Direction :: Copy out the material below with "Order Summary" renamed to "Checkout Summary" and nothing else changed.

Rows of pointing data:
========

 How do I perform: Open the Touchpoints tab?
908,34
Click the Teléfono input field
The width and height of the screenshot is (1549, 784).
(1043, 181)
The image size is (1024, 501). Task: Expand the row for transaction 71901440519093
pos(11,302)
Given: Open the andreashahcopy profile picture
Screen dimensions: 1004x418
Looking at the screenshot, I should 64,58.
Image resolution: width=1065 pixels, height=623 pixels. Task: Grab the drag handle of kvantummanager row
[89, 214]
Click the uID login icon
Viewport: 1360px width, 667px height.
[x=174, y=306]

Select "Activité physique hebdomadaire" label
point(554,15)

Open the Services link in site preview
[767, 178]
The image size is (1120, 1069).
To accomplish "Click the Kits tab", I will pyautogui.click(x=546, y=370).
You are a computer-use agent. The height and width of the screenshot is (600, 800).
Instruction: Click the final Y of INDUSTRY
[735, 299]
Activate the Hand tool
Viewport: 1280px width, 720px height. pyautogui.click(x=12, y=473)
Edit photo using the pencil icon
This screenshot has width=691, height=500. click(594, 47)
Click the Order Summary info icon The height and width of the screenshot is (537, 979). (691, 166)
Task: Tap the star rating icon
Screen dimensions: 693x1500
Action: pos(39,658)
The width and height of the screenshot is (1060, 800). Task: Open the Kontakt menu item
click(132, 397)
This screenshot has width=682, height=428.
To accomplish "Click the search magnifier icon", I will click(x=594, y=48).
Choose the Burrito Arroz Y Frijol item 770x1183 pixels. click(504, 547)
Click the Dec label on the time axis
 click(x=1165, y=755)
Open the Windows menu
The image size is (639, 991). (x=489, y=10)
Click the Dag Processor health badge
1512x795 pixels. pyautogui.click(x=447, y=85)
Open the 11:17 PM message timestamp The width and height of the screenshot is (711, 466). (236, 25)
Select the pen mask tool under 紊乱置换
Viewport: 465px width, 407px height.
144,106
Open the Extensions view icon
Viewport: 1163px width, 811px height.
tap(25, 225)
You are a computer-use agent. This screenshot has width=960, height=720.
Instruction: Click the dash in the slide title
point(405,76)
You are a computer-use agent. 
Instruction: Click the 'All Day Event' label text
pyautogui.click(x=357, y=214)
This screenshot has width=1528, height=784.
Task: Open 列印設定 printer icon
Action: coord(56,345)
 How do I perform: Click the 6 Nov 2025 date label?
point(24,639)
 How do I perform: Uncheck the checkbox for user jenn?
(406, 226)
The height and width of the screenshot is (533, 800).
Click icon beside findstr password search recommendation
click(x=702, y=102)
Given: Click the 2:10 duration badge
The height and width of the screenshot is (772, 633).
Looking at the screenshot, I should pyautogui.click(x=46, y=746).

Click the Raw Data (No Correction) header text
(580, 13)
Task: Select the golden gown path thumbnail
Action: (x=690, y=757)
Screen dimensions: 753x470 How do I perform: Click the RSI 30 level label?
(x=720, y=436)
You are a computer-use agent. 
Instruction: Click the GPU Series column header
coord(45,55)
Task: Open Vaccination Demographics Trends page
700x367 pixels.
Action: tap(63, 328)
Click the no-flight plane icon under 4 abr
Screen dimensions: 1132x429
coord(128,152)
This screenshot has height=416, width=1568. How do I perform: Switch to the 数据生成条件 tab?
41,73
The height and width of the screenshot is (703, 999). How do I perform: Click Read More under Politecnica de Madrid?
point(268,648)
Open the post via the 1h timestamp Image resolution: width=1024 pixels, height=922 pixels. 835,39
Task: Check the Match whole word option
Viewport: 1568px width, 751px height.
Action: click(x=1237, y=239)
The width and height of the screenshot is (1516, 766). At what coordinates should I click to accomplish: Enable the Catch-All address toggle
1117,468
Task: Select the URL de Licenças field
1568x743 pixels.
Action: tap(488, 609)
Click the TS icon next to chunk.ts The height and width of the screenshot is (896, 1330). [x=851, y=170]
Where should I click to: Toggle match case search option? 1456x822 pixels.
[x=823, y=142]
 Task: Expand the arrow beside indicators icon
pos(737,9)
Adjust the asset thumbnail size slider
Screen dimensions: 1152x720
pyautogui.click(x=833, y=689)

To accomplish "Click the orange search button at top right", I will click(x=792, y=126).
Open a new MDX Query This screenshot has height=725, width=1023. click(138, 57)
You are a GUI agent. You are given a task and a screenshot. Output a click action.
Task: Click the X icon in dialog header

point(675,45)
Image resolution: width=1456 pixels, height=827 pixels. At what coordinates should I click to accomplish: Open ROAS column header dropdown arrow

========

Exercise result ::
 How do I perform: Open the Touchpoints tab?
908,34
Click the Teléfono input field
The width and height of the screenshot is (1549, 784).
(1043, 181)
The image size is (1024, 501). Task: Expand the row for transaction 71901440519093
pos(11,302)
Given: Open the andreashahcopy profile picture
Screen dimensions: 1004x418
Looking at the screenshot, I should 64,58.
Image resolution: width=1065 pixels, height=623 pixels. Task: Grab the drag handle of kvantummanager row
[89, 214]
Click the uID login icon
Viewport: 1360px width, 667px height.
[x=174, y=306]

Select "Activité physique hebdomadaire" label
point(554,15)

Open the Services link in site preview
[767, 178]
The image size is (1120, 1069).
To accomplish "Click the Kits tab", I will pyautogui.click(x=546, y=370).
You are a computer-use agent. The height and width of the screenshot is (600, 800).
Instruction: Click the final Y of INDUSTRY
[735, 299]
Activate the Hand tool
Viewport: 1280px width, 720px height. pyautogui.click(x=12, y=473)
Edit photo using the pencil icon
This screenshot has width=691, height=500. click(594, 47)
Click the Checkout Summary info icon The height and width of the screenshot is (537, 979). (691, 166)
Task: Tap the star rating icon
Screen dimensions: 693x1500
Action: pos(39,658)
The width and height of the screenshot is (1060, 800). Task: Open the Kontakt menu item
click(132, 397)
This screenshot has width=682, height=428.
To accomplish "Click the search magnifier icon", I will click(x=594, y=48).
Choose the Burrito Arroz Y Frijol item 770x1183 pixels. click(504, 547)
Click the Dec label on the time axis
 click(x=1165, y=755)
Open the Windows menu
The image size is (639, 991). (x=489, y=10)
Click the Dag Processor health badge
1512x795 pixels. pyautogui.click(x=447, y=85)
Open the 11:17 PM message timestamp The width and height of the screenshot is (711, 466). (236, 25)
Select the pen mask tool under 紊乱置换
Viewport: 465px width, 407px height.
144,106
Open the Extensions view icon
Viewport: 1163px width, 811px height.
tap(25, 225)
You are a computer-use agent. This screenshot has width=960, height=720.
Instruction: Click the dash in the slide title
point(405,76)
You are a computer-use agent. 
Instruction: Click the 'All Day Event' label text
pyautogui.click(x=357, y=214)
This screenshot has width=1528, height=784.
Task: Open 列印設定 printer icon
Action: coord(56,345)
 How do I perform: Click the 6 Nov 2025 date label?
point(24,639)
 How do I perform: Uncheck the checkbox for user jenn?
(406, 226)
The height and width of the screenshot is (533, 800).
Click icon beside findstr password search recommendation
click(x=702, y=102)
Given: Click the 2:10 duration badge
The height and width of the screenshot is (772, 633).
Looking at the screenshot, I should pyautogui.click(x=46, y=746).

Click the Raw Data (No Correction) header text
(580, 13)
Task: Select the golden gown path thumbnail
Action: (x=690, y=757)
Screen dimensions: 753x470 How do I perform: Click the RSI 30 level label?
(x=720, y=436)
You are a computer-use agent. 
Instruction: Click the GPU Series column header
coord(45,55)
Task: Open Vaccination Demographics Trends page
700x367 pixels.
Action: tap(63, 328)
Click the no-flight plane icon under 4 abr
Screen dimensions: 1132x429
coord(128,152)
This screenshot has height=416, width=1568. How do I perform: Switch to the 数据生成条件 tab?
41,73
The height and width of the screenshot is (703, 999). How do I perform: Click Read More under Politecnica de Madrid?
point(268,648)
Open the post via the 1h timestamp Image resolution: width=1024 pixels, height=922 pixels. 835,39
Task: Check the Match whole word option
Viewport: 1568px width, 751px height.
Action: click(x=1237, y=239)
The width and height of the screenshot is (1516, 766). At what coordinates should I click to accomplish: Enable the Catch-All address toggle
1117,468
Task: Select the URL de Licenças field
1568x743 pixels.
Action: tap(488, 609)
Click the TS icon next to chunk.ts The height and width of the screenshot is (896, 1330). [x=851, y=170]
Where should I click to: Toggle match case search option? 1456x822 pixels.
[x=823, y=142]
 Task: Expand the arrow beside indicators icon
pos(737,9)
Adjust the asset thumbnail size slider
Screen dimensions: 1152x720
pyautogui.click(x=833, y=689)

To accomplish "Click the orange search button at top right", I will click(x=792, y=126).
Open a new MDX Query This screenshot has height=725, width=1023. click(138, 57)
You are a GUI agent. You are given a task and a screenshot. Output a click action.
Task: Click the X icon in dialog header

point(675,45)
Image resolution: width=1456 pixels, height=827 pixels. At what coordinates should I click to accomplish: Open ROAS column header dropdown arrow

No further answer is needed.